### Exercise prompt
Using the entries that follow, collect the lines where the word "agent" appears.

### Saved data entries
□ □ □ □

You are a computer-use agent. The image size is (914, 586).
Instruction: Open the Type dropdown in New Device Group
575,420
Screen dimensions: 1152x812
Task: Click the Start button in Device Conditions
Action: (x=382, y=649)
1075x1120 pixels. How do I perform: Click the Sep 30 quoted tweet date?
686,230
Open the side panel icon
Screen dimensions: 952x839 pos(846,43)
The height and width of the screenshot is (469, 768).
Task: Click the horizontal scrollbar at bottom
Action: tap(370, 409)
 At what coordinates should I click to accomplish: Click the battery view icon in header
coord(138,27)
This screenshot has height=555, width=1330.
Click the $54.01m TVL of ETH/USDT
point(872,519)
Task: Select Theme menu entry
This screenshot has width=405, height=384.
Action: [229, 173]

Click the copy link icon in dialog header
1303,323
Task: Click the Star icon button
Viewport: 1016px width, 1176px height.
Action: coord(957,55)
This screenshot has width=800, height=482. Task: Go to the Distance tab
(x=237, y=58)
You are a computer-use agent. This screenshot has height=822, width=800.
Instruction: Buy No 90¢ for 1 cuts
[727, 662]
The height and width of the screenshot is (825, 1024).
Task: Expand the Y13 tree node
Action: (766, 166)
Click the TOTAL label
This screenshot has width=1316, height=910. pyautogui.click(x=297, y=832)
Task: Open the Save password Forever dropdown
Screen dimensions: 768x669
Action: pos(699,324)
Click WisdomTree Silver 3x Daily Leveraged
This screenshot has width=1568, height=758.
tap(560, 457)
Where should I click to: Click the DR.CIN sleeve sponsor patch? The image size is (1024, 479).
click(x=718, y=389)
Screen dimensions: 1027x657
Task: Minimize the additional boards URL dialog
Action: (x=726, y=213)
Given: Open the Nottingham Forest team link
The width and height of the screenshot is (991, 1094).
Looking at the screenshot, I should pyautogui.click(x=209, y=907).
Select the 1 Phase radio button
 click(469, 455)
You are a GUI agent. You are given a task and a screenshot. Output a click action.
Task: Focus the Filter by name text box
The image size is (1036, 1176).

□ □ □ □

### Response box
You are a computer-use agent. The image size is (914, 586).
You are a computer-use agent. This screenshot has height=822, width=800.
You are a GUI agent. You are given a task and a screenshot. Output a click action.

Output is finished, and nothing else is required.